Bardeen’s agent platform, which was founded in 2020 by Artem Harutyunyan and Pascal Weinberger, is context-aware and operates as a browser extension. This allows the agents to carry out a “planning” stage following user instructions, which, according to Bardeen, aids in repeatability. Additionally, it claims that usage trends let its assistant continuously learn.

Additionally, it interacts with 100 products, including CRMs, sales platforms, and Microsoft 365.

It’s difficult to get an AI platform to provide you with the same response repeatedly, so the repeatability function is crucial. Any product will be completely destroyed in a business setting if there isn’t such predictability.

What, then, is Bardeen’s strategy?

Weinberger explained, “You input your prompt, such as take the meeting notes, turn it into a PDF, extract email addresses and send the PDF to each person, for instance,”

“The platform runs it through a language model, and this is where the differentiation begins. It has a planning stage. So the model figures out that it has to go to the calendar and extract the calendar event, extract the email addresses, create a PDF, etc. It can do that, and then I can just type, ‘Also send a PDF to Pascal on Slack,’ for example,” he continued.

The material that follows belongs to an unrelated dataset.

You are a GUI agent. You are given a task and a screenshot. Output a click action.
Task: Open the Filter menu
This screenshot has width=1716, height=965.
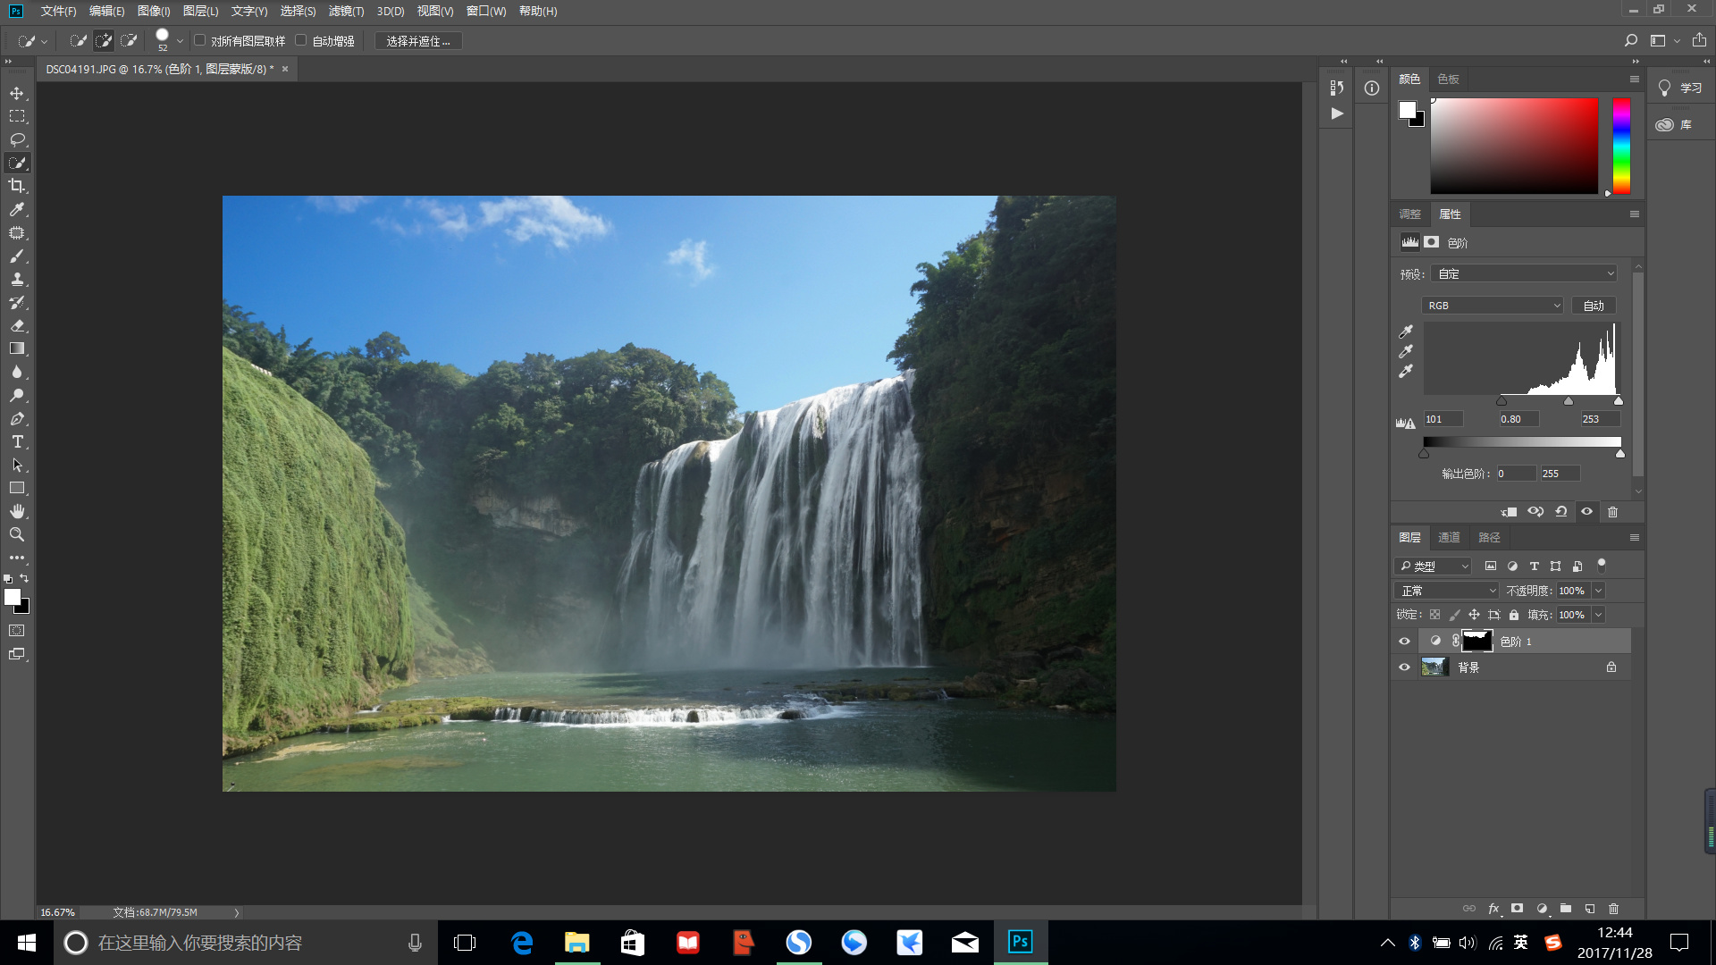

“So the next time I ask it to do the same thing, [the process] has become a learned skill in the same way you would teach an assistant or junior. So I can do the whole thing purely by writing in natural language. Everyone can build automation like this.” the model says after it has figured out a plan and will follow it through.

Naturally, the question arises: Which LLMs does the platform use?

According to Weinberger, OpenAI GPT models are used for “specific automation exercises,” and Gemini is used to translate inquiries. “But every week, there’s a new model that comes out, and we have a benchmark to see which tasks a model is better at,” he continued.

It appears that Bardeen is ready to take the lead, at least for the time being, while competitors like Zapier, UiPath, and others are scrambling to catch up.